→ **PAGE EXCERPT**
□ □ □

Neelam Karki Niharika (नीलम कार्की निहारिका) (born April 9, 1975) is a Nepalese award-winning novelist, poet and short-story writer. She is best known for writing Beli, Hawaan, Cheerharan, Draupadi Abashesh, and Yogmaya. Her first novel Maun Jeevan was published in 1994.

== Literary career ==
Her works are highly sought by newspapers, television and radio media. Her popularity extends beyond Nepal, especially in Nepali communities abroad. Her themes commonly cover male-dominated society, caste, class, poverty, corruption, and tyranny from a historical perspective. She cites Parijat as an inspiration and influence in her books.

=== Yogmaya ===
Yogmaya is one of her most popular works. Yogmaya is based on the life of female protagonist Yogmaya Neupane (1860–1941), a religious leader and women rights activists born in Bhojpur, who fought against the autocratic Rana regime. Karki's research and book is attributed to being a large influence on bringing Yogmaya to the Nepali mainstream.

== Publications ==

| Year | Title | Original title | Genre | Note |
|---|---|---|---|---|
| 1994 | Maun Jeevan | मौन जीवन | Novel |  |
| 1997 | Niyatiko Khel | नियतिको खेल | Novel |  |
| 2006 | Hawan | हवन | Story Collection |  |
| 2006 | Mastikska Jworo | मस्तिष्क ज्वरो | Long Poem |  |
| 2006 | Neelam Karki Niharika Ka Kabita | नीलम कार्की निहारिकाका कविता | Story Collection |  |
| 2007 | Kagaj Ma Dastakhat | कागजमा दस्तखत | Story Collection |  |
| 2012 | Beli | बेली | Story Collection |  |
| 2014 | Arki Aaimee | अर्की आइमाई | Novel |  |
| 2016 | Cheerharan | चीरहरण | Novel | Winner—Padmashree Sahitya Puraskar, 2016; Nominee—Madan Puraskar, 2016; |
| 2018 | Yogmaya | योगमाया | Novel | Winner—Madan Puraskar, 2018 |
| 2019 | 43 Katha | ४३ कथा | Story Collection |  |
| 2021 | Draupadi Avashesh | द्रौपदी अवशेष | Novel |  |
| 2026 | Rajmata | राजमाता | Novel |  |

== Awards ==
Neelam won Padmashree Sahitya Puraskar for her novel Cheerharan in 2016. The novel was also shortlisted for Madan Puraskar.

Neelam won the Madan Puraskar for her novel Yogmaya in 2018. She is the fourth woman writer to win that award.

Neelam won "The Yogmaya National Award" of 2025 awarded by the Ministry of Culture, Tourism, and Civil Aviation of Nepal Government. It was awarded to honor her work in literature, with the specific award recognizing her novel Yogmaya.

□ □ □

→ **RAW DATA**
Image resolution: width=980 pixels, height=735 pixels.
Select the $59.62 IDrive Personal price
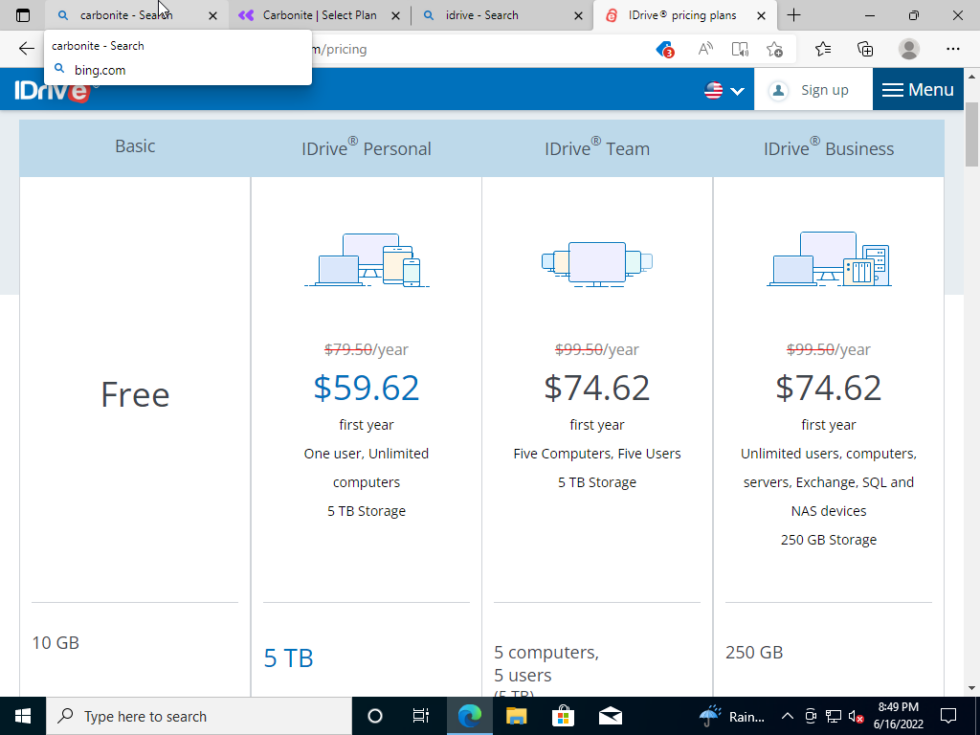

□ □ □

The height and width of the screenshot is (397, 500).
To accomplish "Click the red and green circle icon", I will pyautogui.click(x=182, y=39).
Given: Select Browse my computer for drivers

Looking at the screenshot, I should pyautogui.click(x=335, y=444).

□ □ □

→ **PROBLEM DESCRIPTION**
Do these statements agree with the page excerpt about Neelam Karki Niharika? (a) Her first novel, Maun Jeevan, came out in 1994. (b) Cheerharan won the Madan Puraskar in 2016. (c) She is the fourth woman writer to receive the Madan Puraskar. For each, answer yes or no and quote the deciding words. The records have nothing to do with what is asked here.

→ **RESPONSE BELOW**
(a) Yes: "Her first novel Maun Jeevan was published in 1994."
(b) No: "The novel was also shortlisted for Madan Puraskar."
(c) Yes: "She is the fourth woman writer to win that award."